TABLE OF CONTENTS:
Title I:
Subtitle A: Short title; Table of Contents
Subtitle B: Federally Qualified Health Insurance Plan
Subtitle C: Certification of Federally Qualified Health
Insurance Plans
Title II: Paperwork Reduction and Administrative
Simplification
Title III: Health Care Liability Reform
Subtitle A: General Provisions
Subtitle B: Medical Malpractice and Product Liability
Reform
Subtitle C: Requirements for State Alternative Dispute
Resolution Systems (ADR)
Title IV: Antitrust Provisions
Title V: Anti-Fraud and Abuse Control Program
Subtitle A: All-Payer Fraud and Abuse Control Program
Subtitle B: Revisions to Current Sanctions for Fraud and
Abuse
Subtitle C: Administrative and Miscellaneous Provisions
Subtitle D: Amendments to Criminal Law
Title VI: Expanding Access in Rural Areas
Title VII: Tax Provisions
Title VIII: Revenue Provisions
Advancement of Health Care Reform Act of 1994 - Amends COBRA provisions of the Internal Revenue Code with respect to continuation coverage requirements to permit the options of: (1) identical coverage; (2) coverage with an annual $1,000 deductible; and (3) coverage with an annual $3,000 deductible. Permits penalty-free withdrawals from qualified retirement plans for such coverage.

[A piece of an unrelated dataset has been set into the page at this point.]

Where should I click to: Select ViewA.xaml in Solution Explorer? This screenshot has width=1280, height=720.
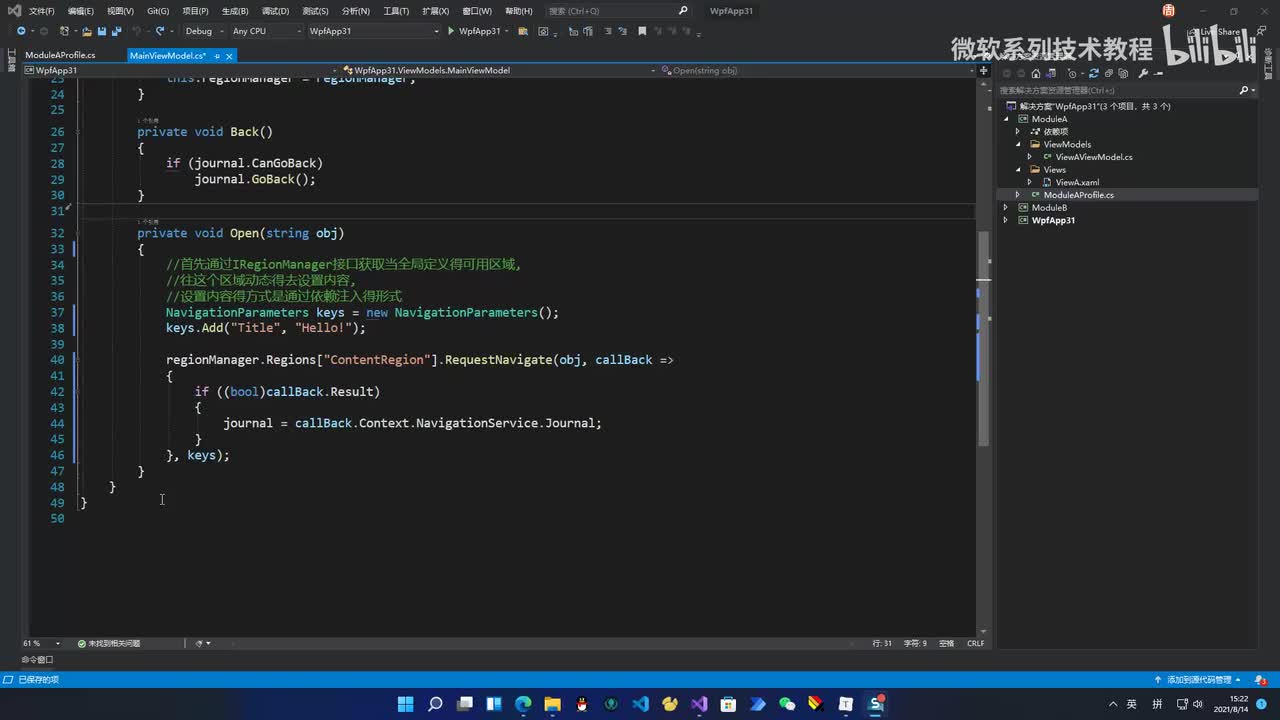coord(1077,182)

Subtitle B: Federally Qualified Health Insurance Plan - Establishes standards for the certification of a health insurance plan as a federally qualified health insurance plan. Requires a federally qualified plan to, among other requirements: (1) cover medically necessary acute care, including, physician services, inpatient, outpatient, and emergency hospital services and appropriate alternatives to hospitalization, and inpatient and outpatient prescription drugs; (2) have specified limits on deductibles and coinsurance payments; (3) vary premium rates only in the basis of age, sex, and geography, except that discounts may be offered to individuals who participate in specified programs which promote healthy behavior, prevent the onset of illness, or provide for the early detection of illness; (4) provide guaranteed issue at standard rates to all applicants and not exclude from coverage, on the basis of a preexisting medical condition, an individual who has been continuously insured for the preceeding year or, in the care of a break in coverage, not exclude an indivdual from coverage for more than one year; and (5) not exclude a policyholder from coverage, except for nonpayment of premiums or fraud or misrepresentation by the policyholder.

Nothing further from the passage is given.